AS the data processing in a multi-layer architecture of the Vehicle data, the big data technology allows being built data management and event processing of various event-based analyzing techniques for multiple applications, such as optimizations of managing data center and system performance. The data in IoV are always massive, heterogeneous, distributed, and time and position-related, which is challenging for classical or centralized mining architecture to extract valuable information (Mingming et al., 2017; Yang et al., 2017). Based on these facts, the advantage of big data over the traditional analysis tools presents the following fundamental issues. (i) Large-scale data of IoV are almost everywhere on its infrastructure and stations. (ii) The IoV data always needs preprocessing in real-time events. (iii) The complexity of the sensor data and sensor devices’ variables to analyze the data using traditional analytic tools. (iv) The structure of IoV is complex in architecture, which requires advanced sensor devices. (v) Moreover, the strategy of sending all data to the central nodes does not optimize the performance of the services.

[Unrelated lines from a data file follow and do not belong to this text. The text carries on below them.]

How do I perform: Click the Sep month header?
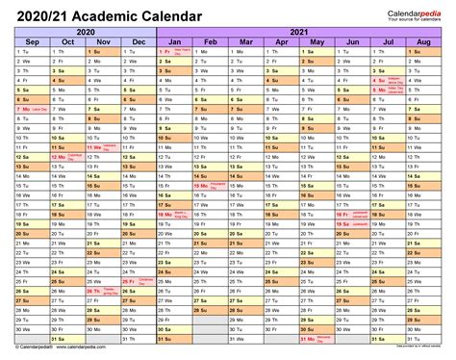(x=33, y=43)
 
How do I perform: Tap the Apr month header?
(x=283, y=43)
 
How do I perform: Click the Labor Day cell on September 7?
(x=33, y=111)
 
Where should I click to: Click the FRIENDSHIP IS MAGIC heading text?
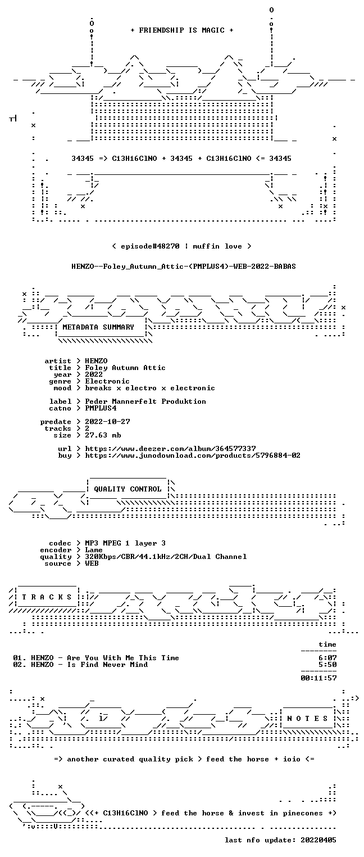pos(181,30)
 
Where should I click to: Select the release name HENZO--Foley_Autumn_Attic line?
pos(184,267)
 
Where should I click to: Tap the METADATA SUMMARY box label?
pos(98,327)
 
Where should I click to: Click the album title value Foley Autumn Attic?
pos(125,368)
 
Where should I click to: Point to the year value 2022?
pos(94,375)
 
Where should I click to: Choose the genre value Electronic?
pos(107,381)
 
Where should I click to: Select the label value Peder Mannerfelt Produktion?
pos(145,402)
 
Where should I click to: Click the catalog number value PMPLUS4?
pos(101,408)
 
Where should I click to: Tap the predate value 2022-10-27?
pos(107,422)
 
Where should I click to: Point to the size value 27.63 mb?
pos(103,435)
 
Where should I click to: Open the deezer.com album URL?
pos(171,448)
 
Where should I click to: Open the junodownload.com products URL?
pos(193,455)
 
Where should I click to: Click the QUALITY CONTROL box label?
pos(127,489)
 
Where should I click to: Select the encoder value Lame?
pos(94,550)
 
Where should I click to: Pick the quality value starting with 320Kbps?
pos(166,557)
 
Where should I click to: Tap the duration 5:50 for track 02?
pos(327,665)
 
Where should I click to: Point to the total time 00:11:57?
pos(319,678)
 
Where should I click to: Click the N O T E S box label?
pos(307,718)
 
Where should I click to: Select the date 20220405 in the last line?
pos(319,840)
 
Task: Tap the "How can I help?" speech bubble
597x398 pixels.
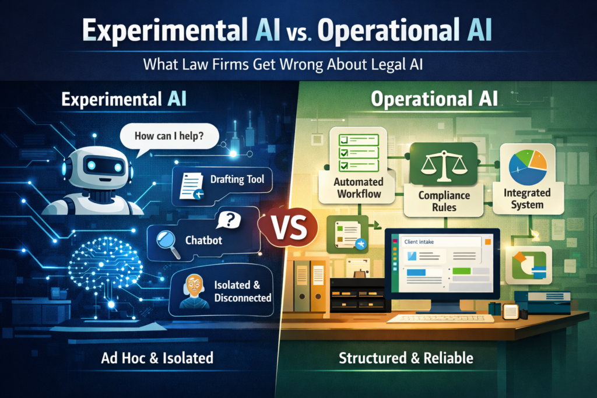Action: tap(168, 138)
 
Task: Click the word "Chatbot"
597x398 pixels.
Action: tap(203, 239)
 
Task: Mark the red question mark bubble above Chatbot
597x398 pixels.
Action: tap(229, 220)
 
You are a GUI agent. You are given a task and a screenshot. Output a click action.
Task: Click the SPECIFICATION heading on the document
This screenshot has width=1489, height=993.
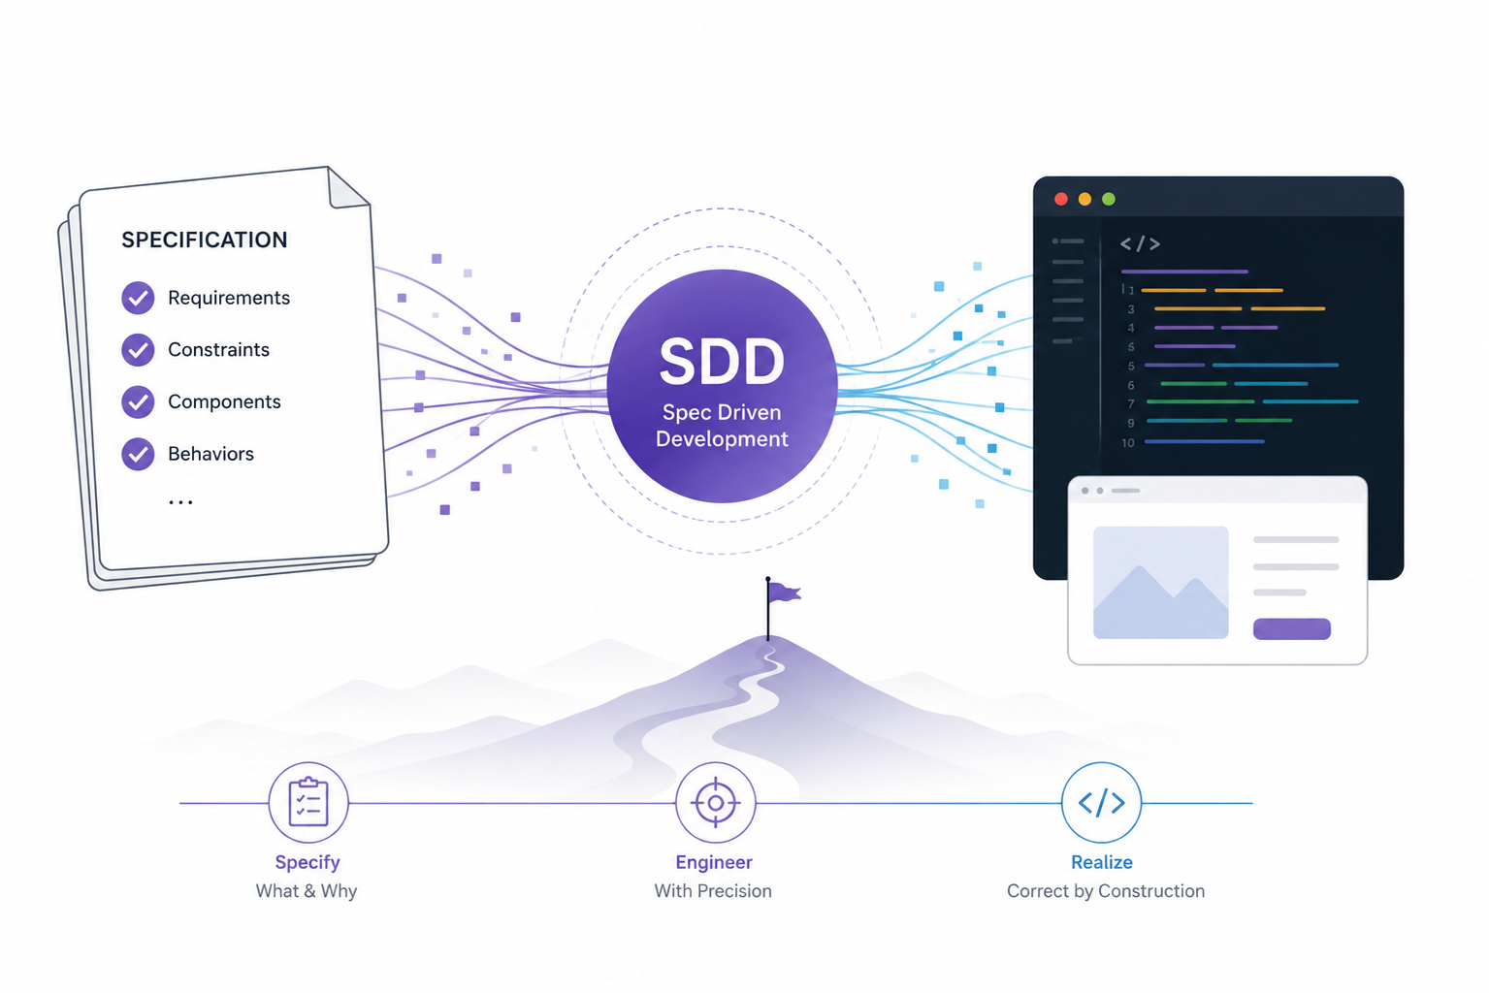[204, 240]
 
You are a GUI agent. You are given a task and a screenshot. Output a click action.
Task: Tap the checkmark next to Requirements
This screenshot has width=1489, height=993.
[138, 297]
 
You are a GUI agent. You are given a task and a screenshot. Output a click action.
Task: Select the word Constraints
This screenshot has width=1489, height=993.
[218, 350]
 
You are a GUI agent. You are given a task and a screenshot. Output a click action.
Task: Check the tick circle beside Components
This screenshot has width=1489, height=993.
[138, 401]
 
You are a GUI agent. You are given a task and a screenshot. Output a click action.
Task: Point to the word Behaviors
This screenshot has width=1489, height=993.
[210, 454]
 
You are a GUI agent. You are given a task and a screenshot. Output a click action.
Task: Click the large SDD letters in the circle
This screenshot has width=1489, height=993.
[722, 362]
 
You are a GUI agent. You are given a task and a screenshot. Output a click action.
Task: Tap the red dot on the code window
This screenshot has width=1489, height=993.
[1061, 199]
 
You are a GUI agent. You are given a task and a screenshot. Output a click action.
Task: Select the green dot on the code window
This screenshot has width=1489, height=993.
[1108, 199]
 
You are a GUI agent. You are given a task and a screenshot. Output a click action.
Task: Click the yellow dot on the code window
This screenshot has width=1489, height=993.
[1084, 199]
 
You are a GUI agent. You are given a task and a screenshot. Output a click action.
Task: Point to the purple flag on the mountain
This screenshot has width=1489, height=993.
[784, 592]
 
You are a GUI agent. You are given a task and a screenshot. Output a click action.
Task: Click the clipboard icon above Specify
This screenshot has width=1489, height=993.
[308, 802]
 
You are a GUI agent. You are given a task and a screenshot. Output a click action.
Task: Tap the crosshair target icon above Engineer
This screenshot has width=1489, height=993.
[715, 803]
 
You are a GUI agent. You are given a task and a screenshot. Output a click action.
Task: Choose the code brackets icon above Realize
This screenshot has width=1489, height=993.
[1101, 803]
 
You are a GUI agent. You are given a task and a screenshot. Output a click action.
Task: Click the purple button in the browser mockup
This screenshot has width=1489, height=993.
[1291, 628]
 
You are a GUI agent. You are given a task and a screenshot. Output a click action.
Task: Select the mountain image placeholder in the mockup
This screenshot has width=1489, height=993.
[1160, 583]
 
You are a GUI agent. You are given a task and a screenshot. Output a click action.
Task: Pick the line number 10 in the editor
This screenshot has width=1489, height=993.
[1127, 442]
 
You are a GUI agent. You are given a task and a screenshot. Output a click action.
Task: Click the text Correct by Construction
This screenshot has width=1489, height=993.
[1106, 890]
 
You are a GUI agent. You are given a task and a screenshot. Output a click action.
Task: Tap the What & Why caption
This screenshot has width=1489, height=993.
[307, 890]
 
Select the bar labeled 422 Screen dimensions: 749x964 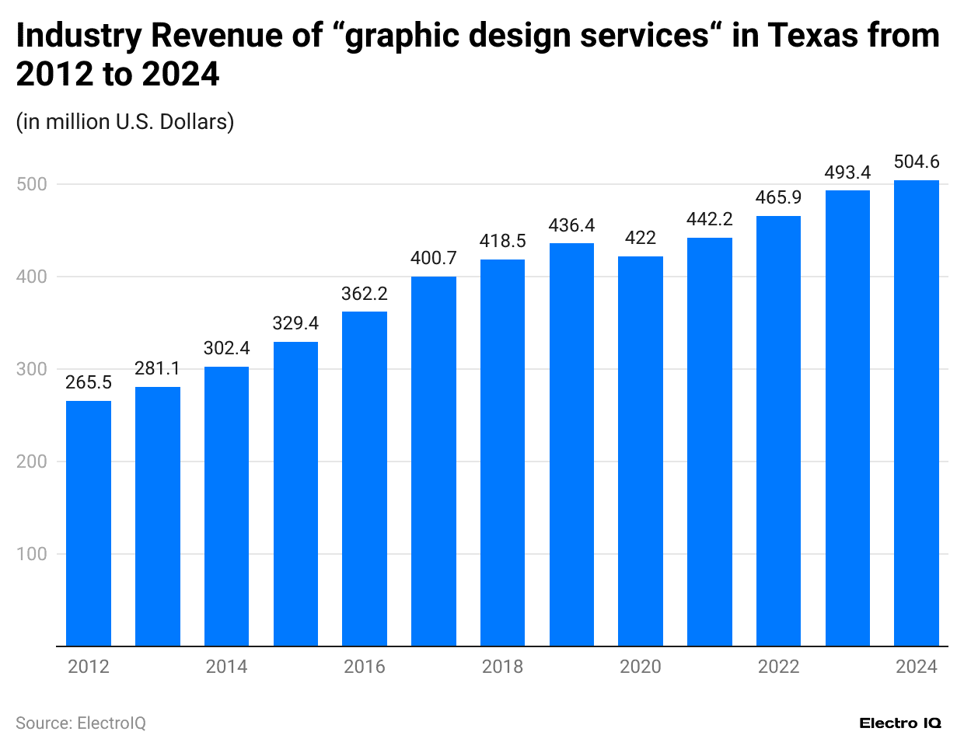641,451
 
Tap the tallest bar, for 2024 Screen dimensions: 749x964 917,413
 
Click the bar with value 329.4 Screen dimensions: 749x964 295,493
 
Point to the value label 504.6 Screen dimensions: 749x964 917,162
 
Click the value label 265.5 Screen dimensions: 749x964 89,382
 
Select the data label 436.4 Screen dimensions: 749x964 571,225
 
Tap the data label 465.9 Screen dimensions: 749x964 778,197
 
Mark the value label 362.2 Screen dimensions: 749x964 365,294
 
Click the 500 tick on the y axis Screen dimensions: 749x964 32,184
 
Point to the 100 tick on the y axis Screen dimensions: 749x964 32,554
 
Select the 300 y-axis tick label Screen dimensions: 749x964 32,369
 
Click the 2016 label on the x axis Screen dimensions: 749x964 365,667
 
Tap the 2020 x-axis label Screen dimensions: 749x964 641,667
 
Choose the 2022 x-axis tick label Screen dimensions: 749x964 778,667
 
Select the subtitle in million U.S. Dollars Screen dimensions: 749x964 125,122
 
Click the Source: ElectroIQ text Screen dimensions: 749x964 81,723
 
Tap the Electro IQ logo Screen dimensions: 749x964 900,723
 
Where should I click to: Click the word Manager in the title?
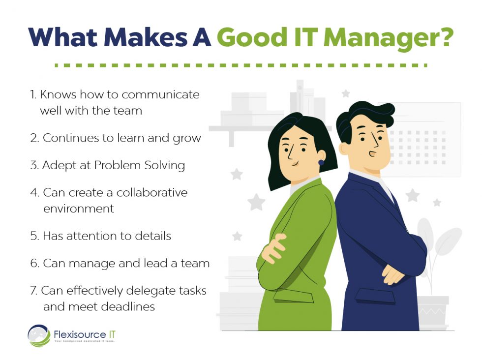coord(374,38)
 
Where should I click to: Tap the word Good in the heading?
coord(256,38)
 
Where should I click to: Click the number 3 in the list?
coord(34,165)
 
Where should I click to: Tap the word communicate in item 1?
coord(161,94)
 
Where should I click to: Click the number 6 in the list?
coord(34,264)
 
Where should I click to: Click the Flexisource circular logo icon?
coord(39,336)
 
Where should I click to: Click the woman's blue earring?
coord(321,162)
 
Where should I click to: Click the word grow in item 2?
coord(187,138)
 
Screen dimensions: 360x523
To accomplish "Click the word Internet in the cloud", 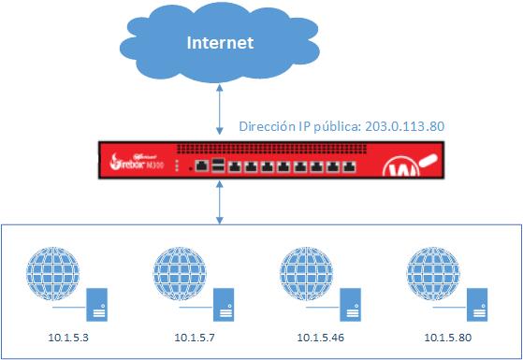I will pyautogui.click(x=221, y=43).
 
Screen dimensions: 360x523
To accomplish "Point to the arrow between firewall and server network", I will pyautogui.click(x=219, y=202).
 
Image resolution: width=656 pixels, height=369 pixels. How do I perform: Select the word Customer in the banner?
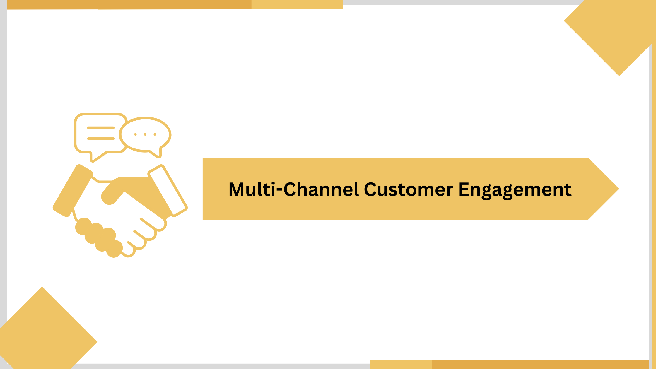[409, 189]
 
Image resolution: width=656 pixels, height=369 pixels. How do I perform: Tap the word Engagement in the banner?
[515, 190]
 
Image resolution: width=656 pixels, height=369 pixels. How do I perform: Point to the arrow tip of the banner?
[618, 189]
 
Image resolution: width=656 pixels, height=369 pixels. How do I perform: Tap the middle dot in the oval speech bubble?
[145, 134]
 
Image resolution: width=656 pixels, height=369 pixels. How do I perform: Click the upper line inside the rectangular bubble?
[101, 128]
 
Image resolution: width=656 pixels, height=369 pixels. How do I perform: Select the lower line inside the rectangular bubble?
[101, 138]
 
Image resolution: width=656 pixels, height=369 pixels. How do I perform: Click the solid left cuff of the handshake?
[73, 191]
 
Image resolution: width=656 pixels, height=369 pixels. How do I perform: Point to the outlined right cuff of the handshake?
[168, 191]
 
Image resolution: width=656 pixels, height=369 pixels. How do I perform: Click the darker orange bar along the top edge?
[129, 4]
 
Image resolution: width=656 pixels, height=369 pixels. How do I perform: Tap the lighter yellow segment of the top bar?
[297, 4]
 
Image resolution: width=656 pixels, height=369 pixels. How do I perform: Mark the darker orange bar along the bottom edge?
[540, 364]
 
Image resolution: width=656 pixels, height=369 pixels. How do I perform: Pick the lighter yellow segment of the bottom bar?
[401, 364]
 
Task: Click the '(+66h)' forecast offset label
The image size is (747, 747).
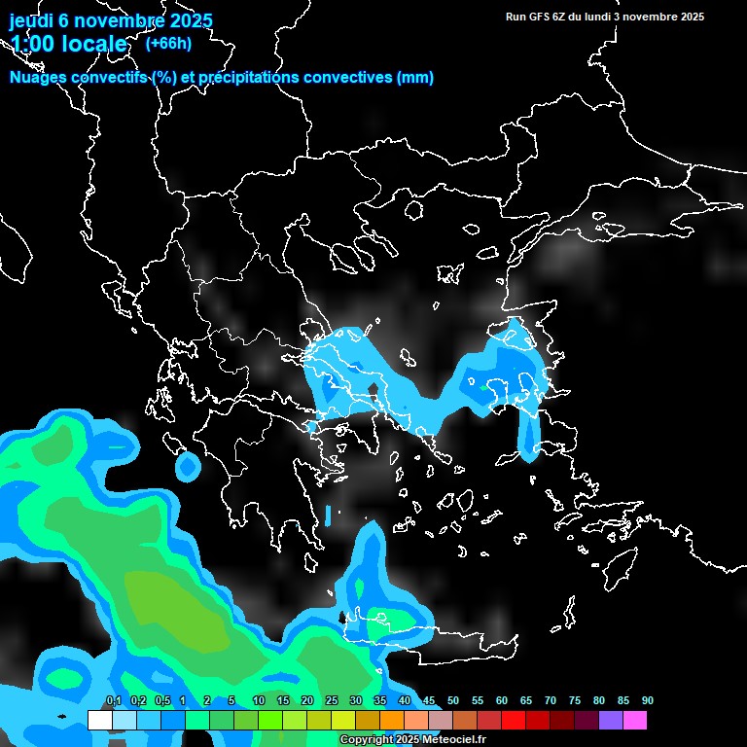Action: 167,43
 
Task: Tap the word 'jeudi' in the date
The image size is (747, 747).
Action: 31,20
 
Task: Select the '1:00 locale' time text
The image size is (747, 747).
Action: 68,44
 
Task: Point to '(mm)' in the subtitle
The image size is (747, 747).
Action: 415,78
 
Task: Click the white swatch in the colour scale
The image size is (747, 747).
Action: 99,721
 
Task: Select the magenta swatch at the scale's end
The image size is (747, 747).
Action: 635,721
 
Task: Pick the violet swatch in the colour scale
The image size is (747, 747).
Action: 611,721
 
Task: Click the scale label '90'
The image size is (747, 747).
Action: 648,701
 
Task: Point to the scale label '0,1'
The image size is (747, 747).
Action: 113,701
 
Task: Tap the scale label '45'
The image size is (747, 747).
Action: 429,701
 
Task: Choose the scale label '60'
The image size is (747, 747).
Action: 502,701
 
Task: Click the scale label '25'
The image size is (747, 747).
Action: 332,701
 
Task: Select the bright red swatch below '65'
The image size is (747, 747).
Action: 514,721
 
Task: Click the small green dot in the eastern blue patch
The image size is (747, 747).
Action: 483,387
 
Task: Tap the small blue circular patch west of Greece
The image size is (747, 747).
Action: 187,468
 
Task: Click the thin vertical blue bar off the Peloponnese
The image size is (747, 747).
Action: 328,515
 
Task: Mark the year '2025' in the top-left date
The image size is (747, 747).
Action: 185,20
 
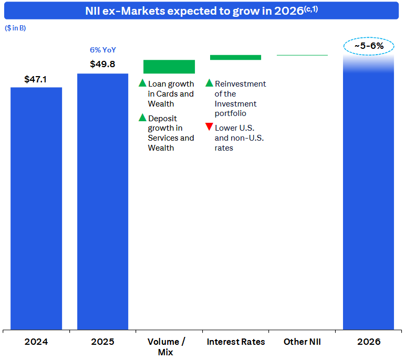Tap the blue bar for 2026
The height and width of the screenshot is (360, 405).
368,199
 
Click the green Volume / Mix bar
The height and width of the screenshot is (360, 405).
169,67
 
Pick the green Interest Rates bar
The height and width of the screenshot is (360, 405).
235,57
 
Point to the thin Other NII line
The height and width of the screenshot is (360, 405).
302,55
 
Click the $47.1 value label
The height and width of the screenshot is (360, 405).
36,79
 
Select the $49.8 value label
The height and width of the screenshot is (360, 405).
102,65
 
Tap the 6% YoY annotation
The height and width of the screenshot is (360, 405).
103,50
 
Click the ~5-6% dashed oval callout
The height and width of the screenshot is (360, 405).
368,46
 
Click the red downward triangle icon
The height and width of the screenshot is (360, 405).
209,127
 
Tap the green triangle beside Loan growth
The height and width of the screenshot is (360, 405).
142,83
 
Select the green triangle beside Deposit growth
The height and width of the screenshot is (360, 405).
142,118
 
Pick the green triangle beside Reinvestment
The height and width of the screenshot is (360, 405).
209,83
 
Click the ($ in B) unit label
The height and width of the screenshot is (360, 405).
15,28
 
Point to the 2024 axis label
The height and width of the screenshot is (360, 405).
36,342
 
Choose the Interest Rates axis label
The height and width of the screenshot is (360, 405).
236,342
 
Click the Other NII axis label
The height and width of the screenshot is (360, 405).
302,342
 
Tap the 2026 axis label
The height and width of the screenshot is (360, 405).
368,342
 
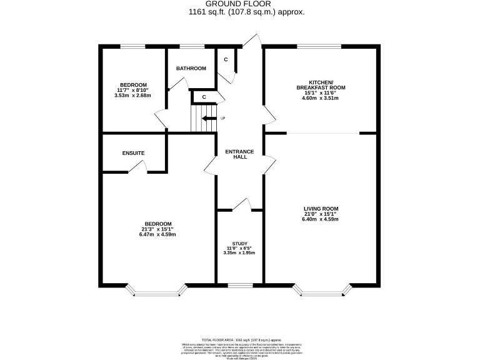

Big data for the intelligent system is essential to carry out advanced and dynamic techniques to be scalable up large-scale data handling and analysis via federated data. The big data approach allows undertaking a preprocessing of the raw data in the distributed nodes (agents) (Paul et al., 2012), and users can send/receive information through distributed IoV’s system infrastructure. The proposed approach is a methodological augmentation of big data for ITS performance optimizations. Therefore, the big data approach is an agent-based Big Data Mining (BDM) mechanism of distributing the load among various sensor devices to improve the response time. And also it gives a clear insight into a situation where the devices are heavily loaded while others are idle or doing very little work (Shen et al., 2010). The data process and analysis are the core of the whole activity. An experiment is a methodological approach to combining tasks and navigation processes, as shown in the following pseudo-codes.
Algorithm 1
Step 1: defining the data sets for data analysis purposes,
Step 2: Data cleaning or preprocessing and filtering from its destination and real situations,
Step 3: Navigate the specific root system using its task,
Step 4: Assigning the devices, including the subelements to receive information or facts from various sensor objects,
Step 5: Saved data in the local data warehouse and the data model obtained from the data event filtering.
The Big data-based IoV’s data modeling is scalable to adopt large data sets from multiple sensor devices and data sources by accessing the infrastructure or the networks. It is the most advanced data analytics model to connect various sensor objects via the Internet. It becomes intelligent, context-awareness, and a long-range operable approach (Ovidiu and Peter, 2013). The model can also adopt the ubiquitous ways to access the digital system (Li et al., 2018; Kate and Jason, 2014) via the Internet, sensor devices such as RFID, WLAN/WiMAX, and others.